**Your task:** Lay out each line of the material below as an item in a numbered list, skipping any blank lines. Leave the pictures out of your answer.

**Data for the task:**
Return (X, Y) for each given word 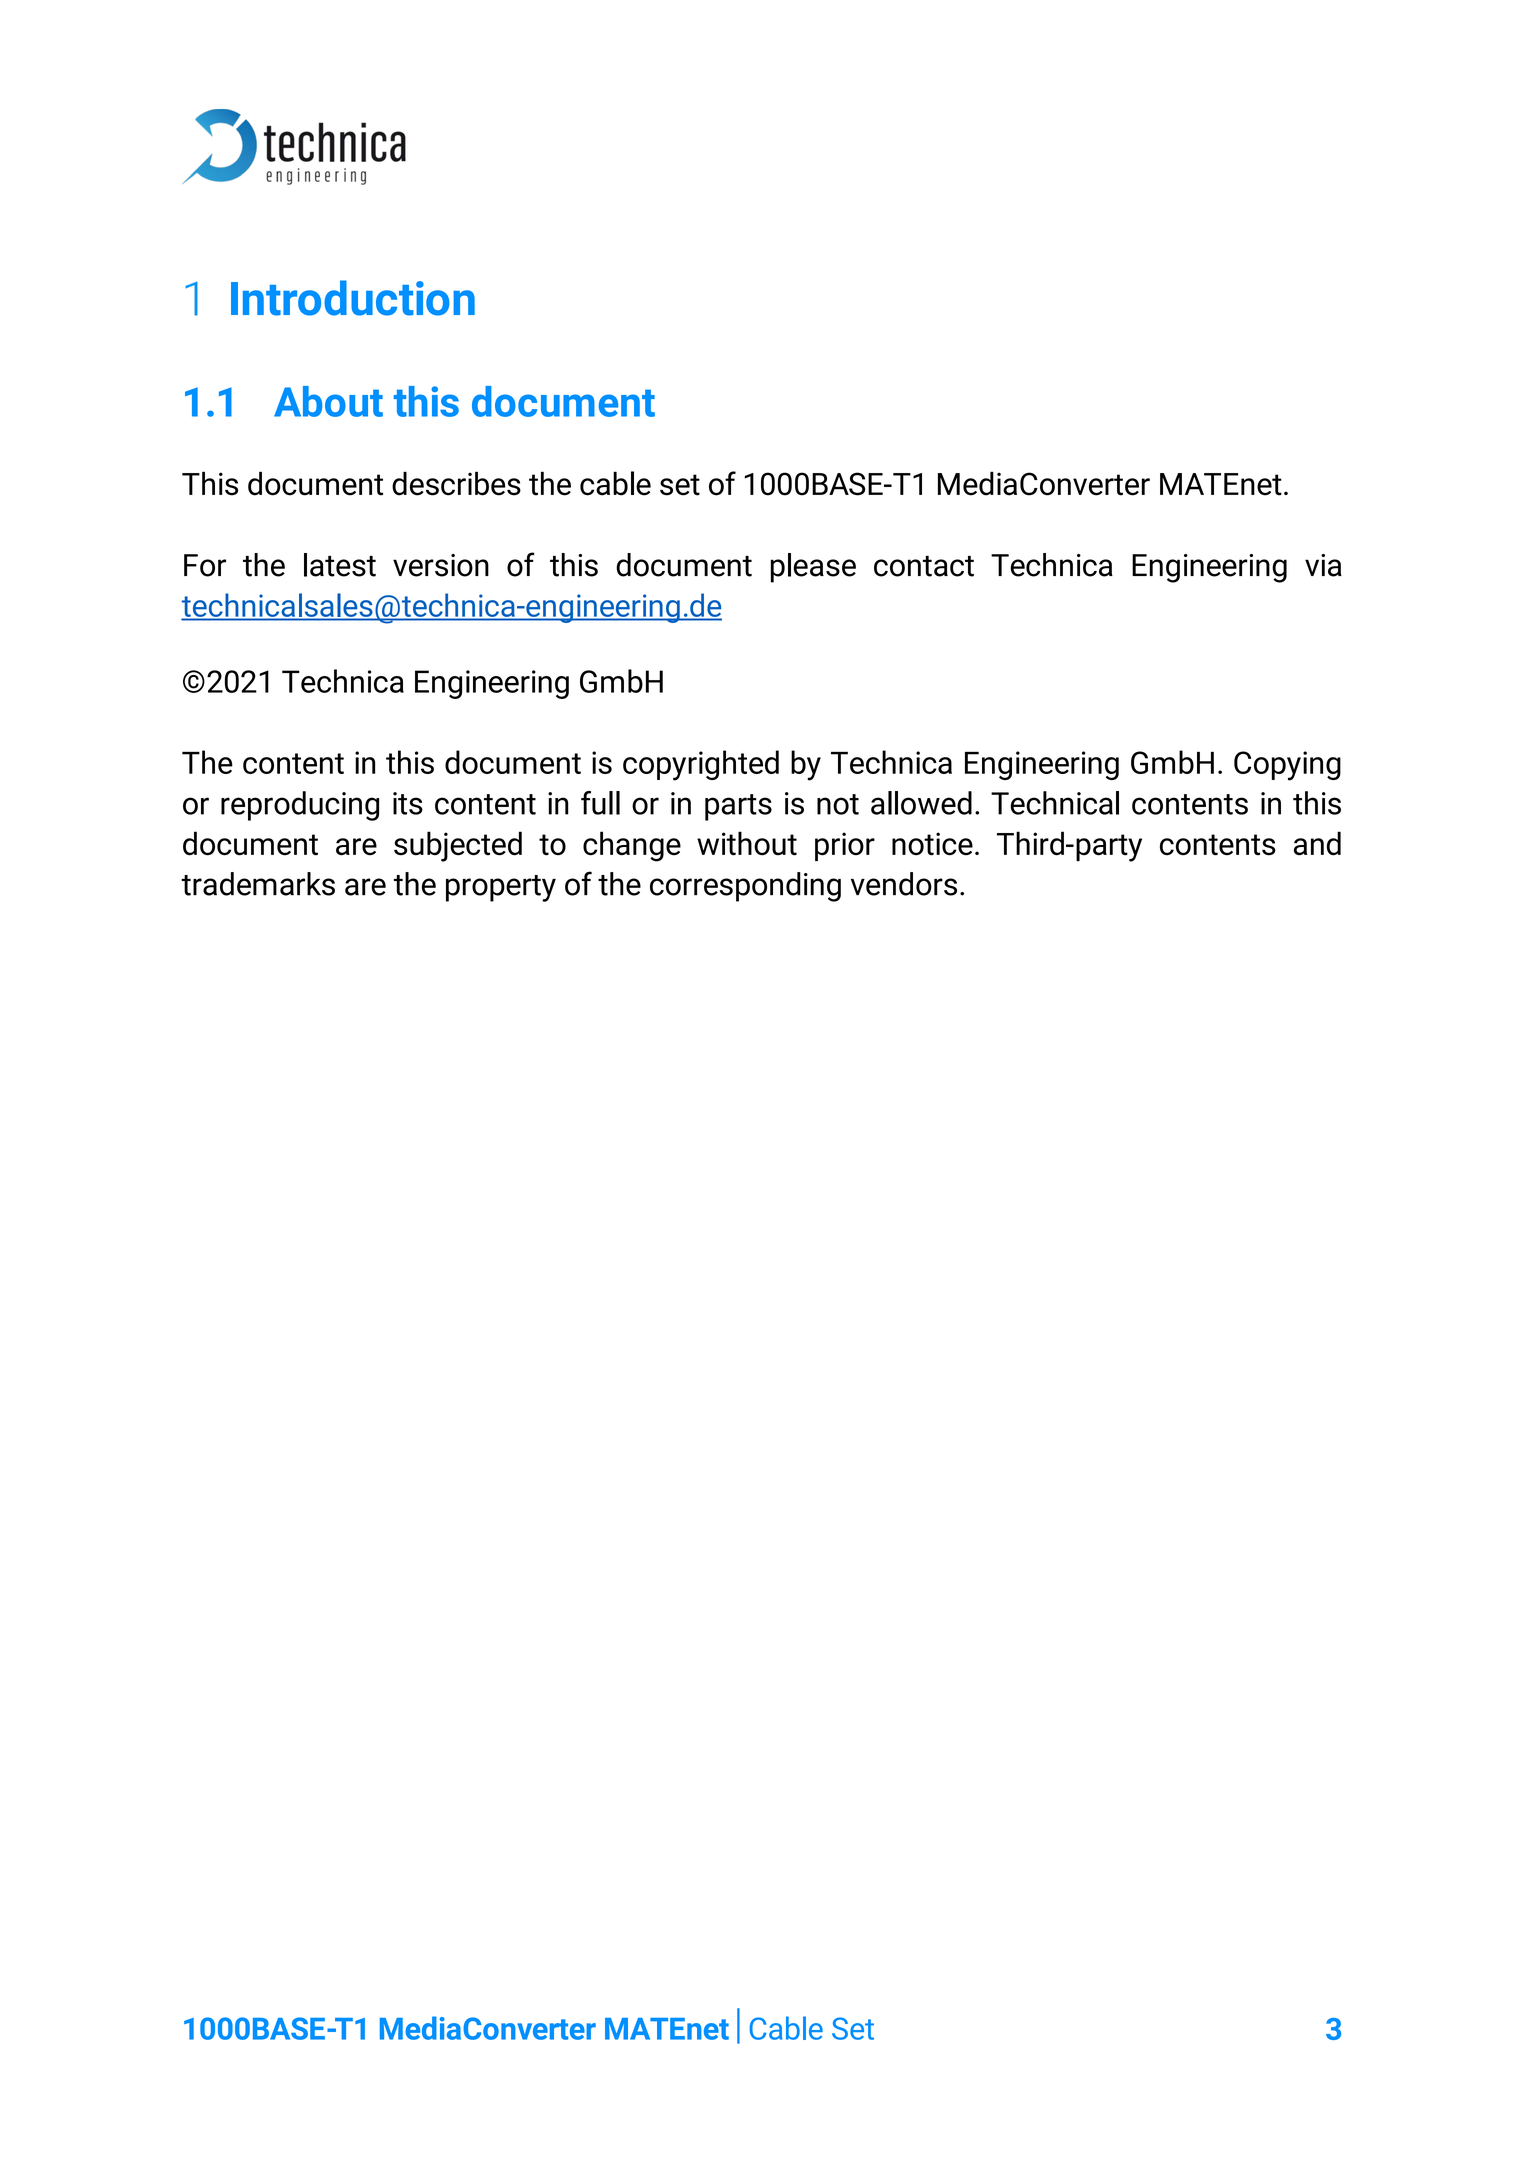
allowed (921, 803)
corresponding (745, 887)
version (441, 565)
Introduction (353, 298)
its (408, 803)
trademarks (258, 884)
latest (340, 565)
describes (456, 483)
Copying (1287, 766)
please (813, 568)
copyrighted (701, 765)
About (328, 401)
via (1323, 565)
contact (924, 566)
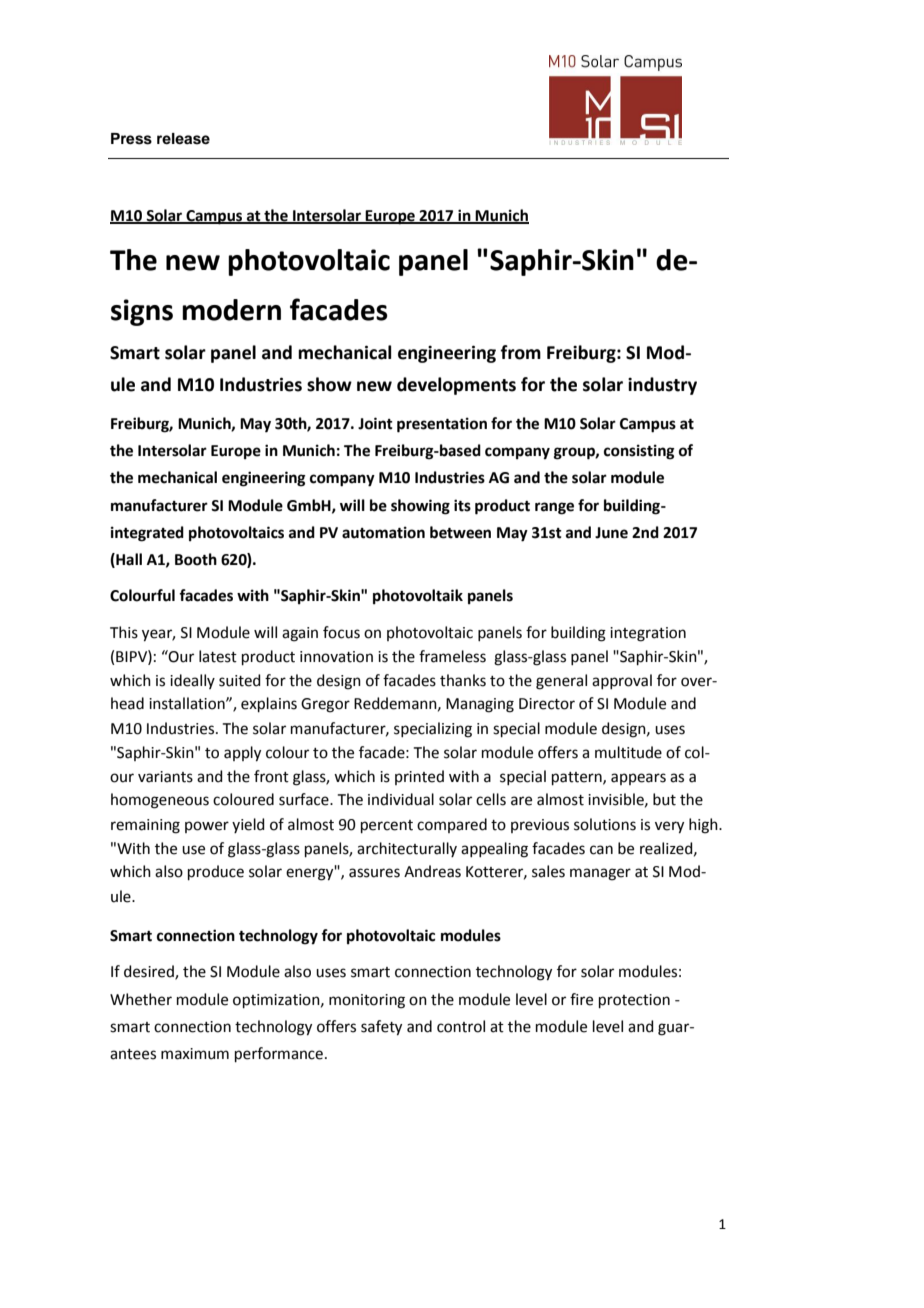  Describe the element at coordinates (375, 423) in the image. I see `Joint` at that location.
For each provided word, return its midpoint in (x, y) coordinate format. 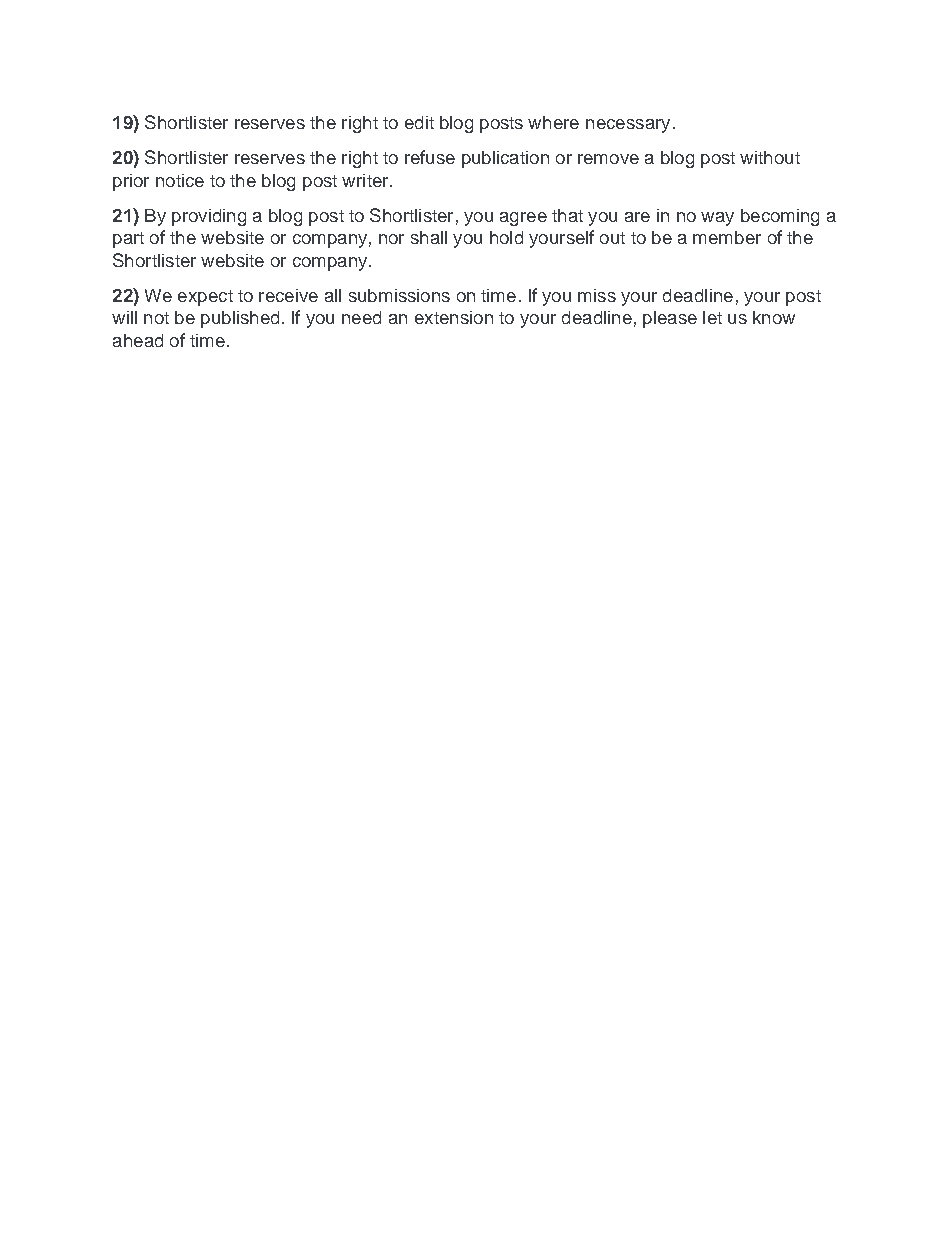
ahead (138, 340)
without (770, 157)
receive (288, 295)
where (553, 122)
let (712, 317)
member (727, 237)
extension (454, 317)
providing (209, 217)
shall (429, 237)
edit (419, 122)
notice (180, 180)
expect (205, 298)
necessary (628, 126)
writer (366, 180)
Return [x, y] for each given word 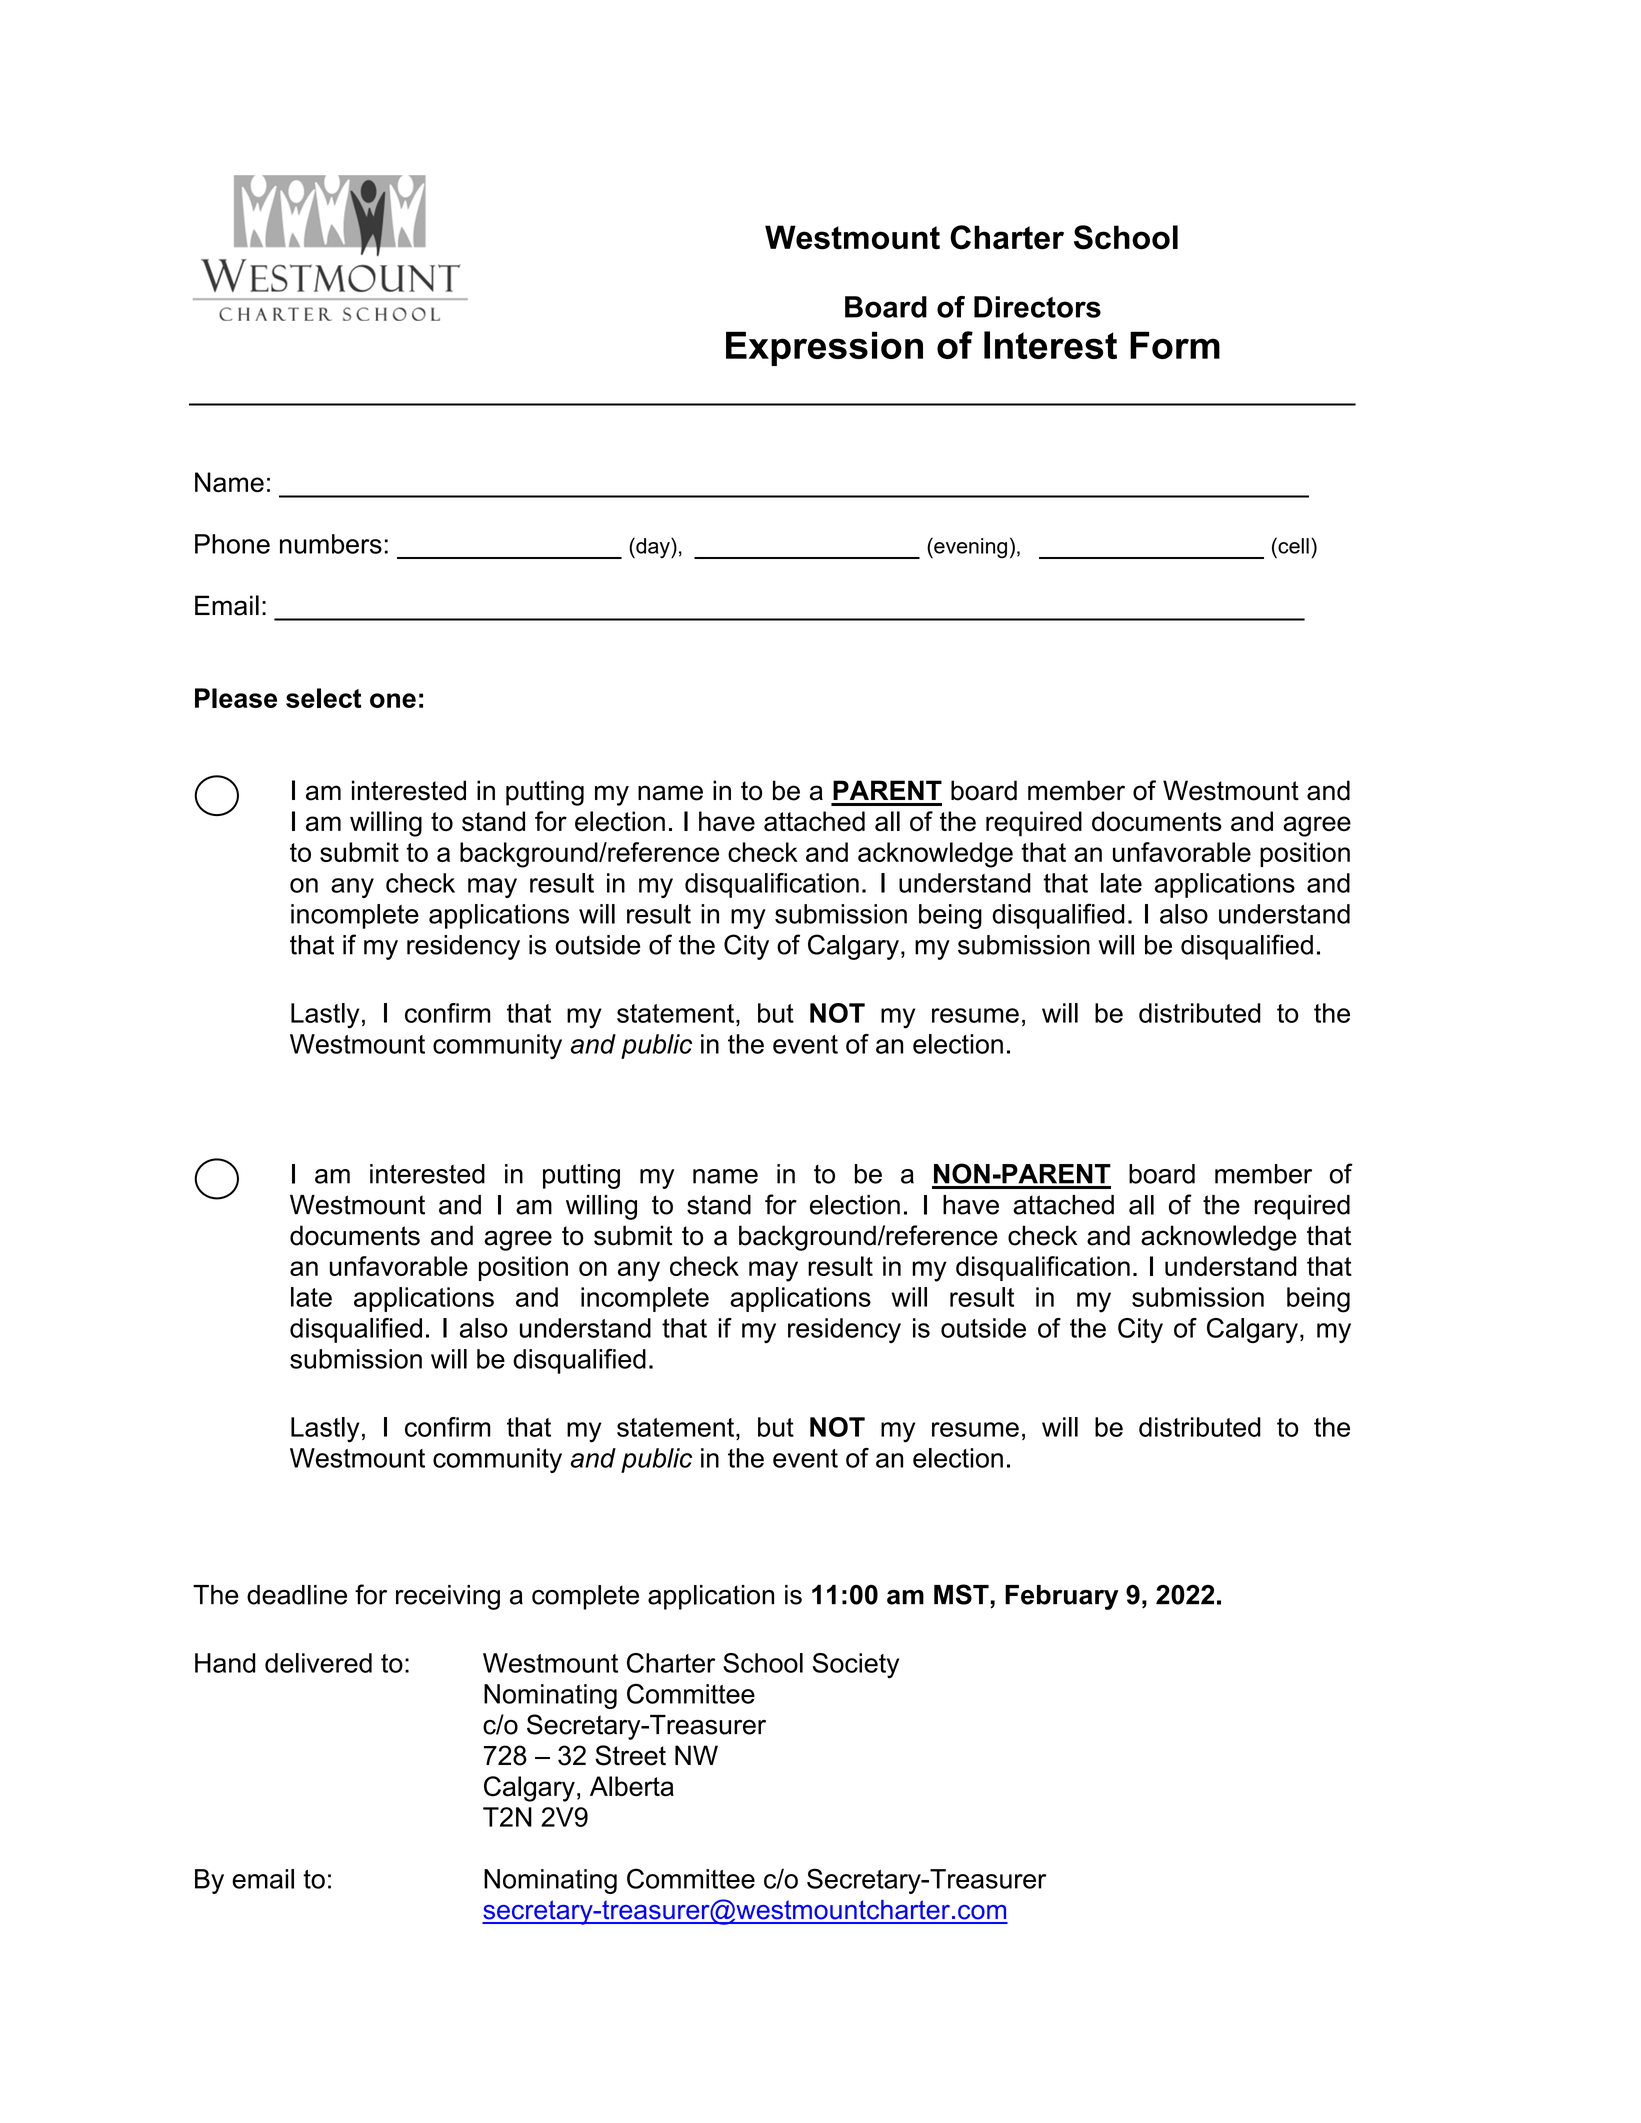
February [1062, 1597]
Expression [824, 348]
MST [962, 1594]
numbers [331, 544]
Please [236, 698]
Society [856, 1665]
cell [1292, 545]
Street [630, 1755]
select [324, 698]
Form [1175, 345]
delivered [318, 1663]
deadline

**Task output:**
1. Return (X, Y) for each given word 
2. allowed (921, 803)
3. corresponding (745, 887)
4. version (441, 565)
5. Introduction (353, 298)
6. its (408, 803)
7. trademarks (258, 884)
8. latest (340, 565)
9. describes (456, 483)
10. Copying (1287, 766)
11. please (813, 568)
12. copyrighted (701, 765)
13. About (328, 401)
14. via (1323, 565)
15. contact (924, 566)
16.   Describe the element at coordinates (375, 423) in the image. I see `Joint` at that location.
17. For each provided word, return its midpoint in (x, y) coordinate format. 
18. ahead (138, 340)
19. without (770, 157)
20. receive (288, 295)
21. where (553, 122)
22. let (712, 317)
23. member (727, 237)
24. extension (454, 317)
25. providing (209, 217)
26. shall (429, 237)
27. edit (419, 122)
28. notice (180, 180)
29. expect (205, 298)
30. necessary (628, 126)
31. writer (366, 180)
32. Return [x, y] for each given word 
33. February [1062, 1597]
34. Expression [824, 348]
35. MST [962, 1594]
36. numbers [331, 544]
37. Please [236, 698]
38. Society [856, 1665]
39. cell [1292, 545]
40. Street [630, 1755]
41. select [324, 698]
42. Form [1175, 345]
43. delivered [318, 1663]
44. deadline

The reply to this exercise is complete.